A Castros Iluminações é um negócio centenário de uma das famílias mais conhecidas de Espinho. Os irmãos Jorge e Tozé andavam na escola com os Violas, almoçavam com autarcas e envolviam-se na Igreja (e em escolas do Opus Dei). Agora há contratos suspeitos de viciação.
Os irmãos António José Castro e Jorge Castro, administradores da Castros, Iluminações Festivas, S.A., empresa líder nacional do sector e referência a nível internacional com prémios conquistados em França e Itália, passaram por várias crises ao longo dos anos, mas continuaram de olho em soluções inovadoras, a investir no design das suas propostas e a procurar motivos de inspiração em vários locais do mundo.
Porto e Lisboa fazem parte da carteira de clientes da empresa instalada em S. Félix da Marinha, Vila Nova de Gaia. Lisboa é cliente desde os anos 70, Porto desde a década de 1990. Ovar é mais recente. A iluminação de Évora, Sintra, Cascais, Matosinhos, Albufeira e Vila Real de Santo António foi também entregue à Castros.
Algumas das ruas principais de Londres, vários locais na Côte d”Azur e Nice, no Sul de França, e uma rua em Milão são ou foram igualmente iluminadas pela Castros, responsável ainda pela decoração do Festival Mundial de Artes Negras que aconteceu em Dacar, Senegal.

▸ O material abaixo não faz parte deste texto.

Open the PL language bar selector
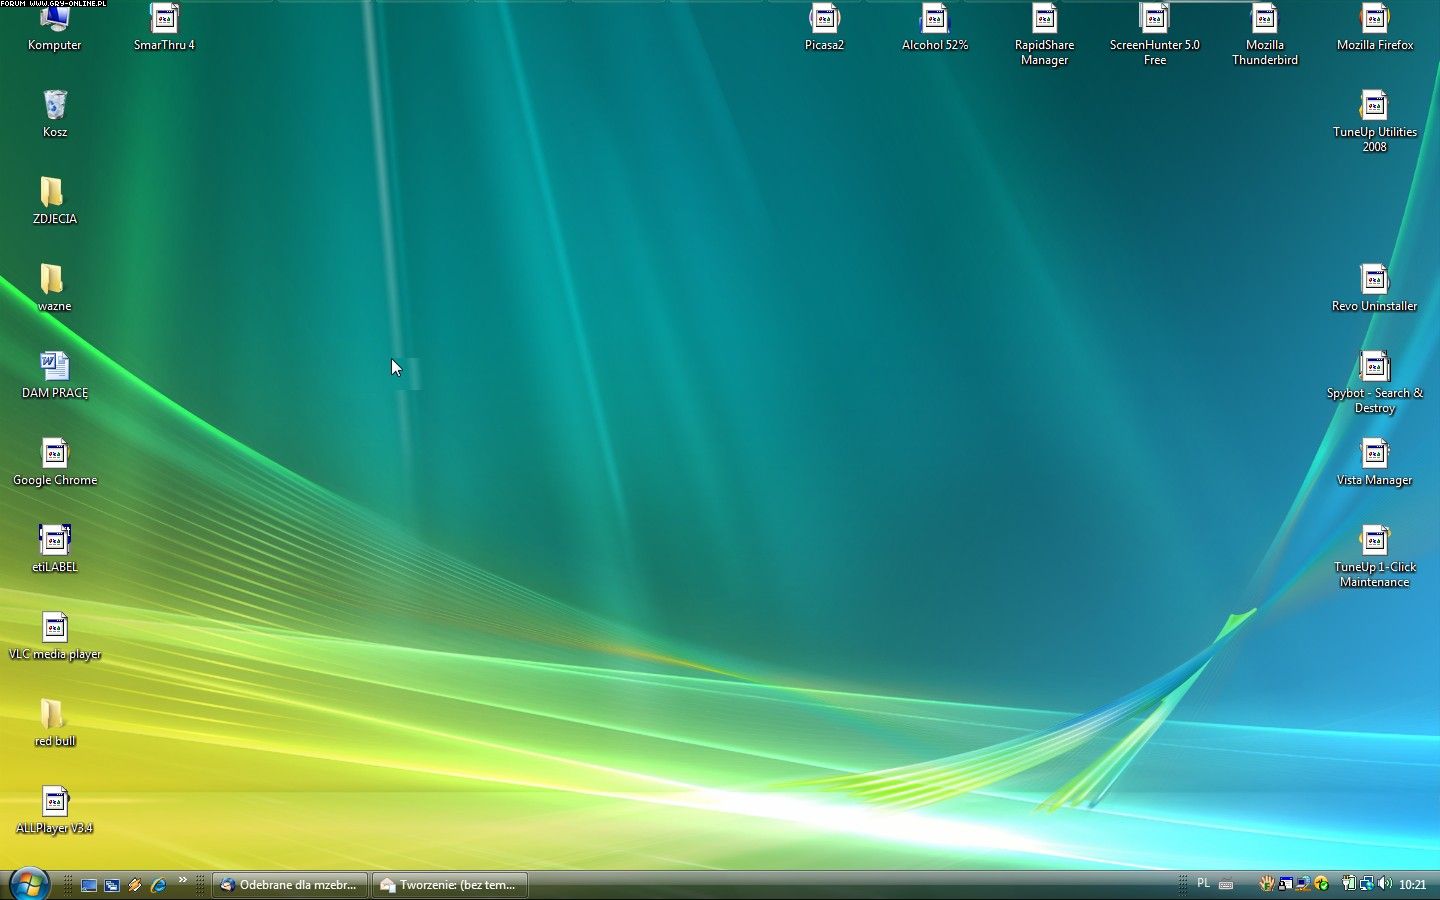The image size is (1440, 900). [1203, 884]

A Castros foi a primeira empresa na Europa a utilizar iluminação de baixo consumo. As preocupações ambientais estiveram sempre presentes na estratégia económica. Em 1987, a Castros começou a utilizar o néon, em 1994, as lâmpadas de incandescência, que chegavam a atingir uma poupança energética de 50 por cento e que fizeram furor em Barcelona dois anos depois. Nessa altura, a Castros apresentou na região espanhola um projecto de iluminação com minilâmpadas de incandescência.
Este ano, a empresa foi distinguida com o prémio ADEX Platinum Award 2026, a mais prestigiada competição de design na indústria de arquitetura e design a nível internacional, com dois projetos distintos que realizou na Madeira e em Lisboa.
Os inquéritos de satisfação aos clientes, realizados ao abrigo da política de qualidade, demonstram contentamento. As respostas revelam um grau de satisfação de 89 a 93 por cento com o trabalho desenvolvido pela Castros, nomeadamente em relação ao design, à qualidade dos materiais, à rapidez de montagem e à assistência.
Os contratos ganhos pela empresa, nos últimos quatro anos junto de autarquias, empresas municipais e o Governo Regional da Madeira, com vista à iluminação no Natal e Ano Novo, está, todavia, a gerar suspeitas, superando os cinco milhões de euros. A investigação da Polícia Judiciária recai sobre suspeitas de “crimes de corrupção ativa e passiva, participação económica em negócio, abuso de poder e associação criminosa, relacionados com o fornecimento e instalação de iluminações festivas”.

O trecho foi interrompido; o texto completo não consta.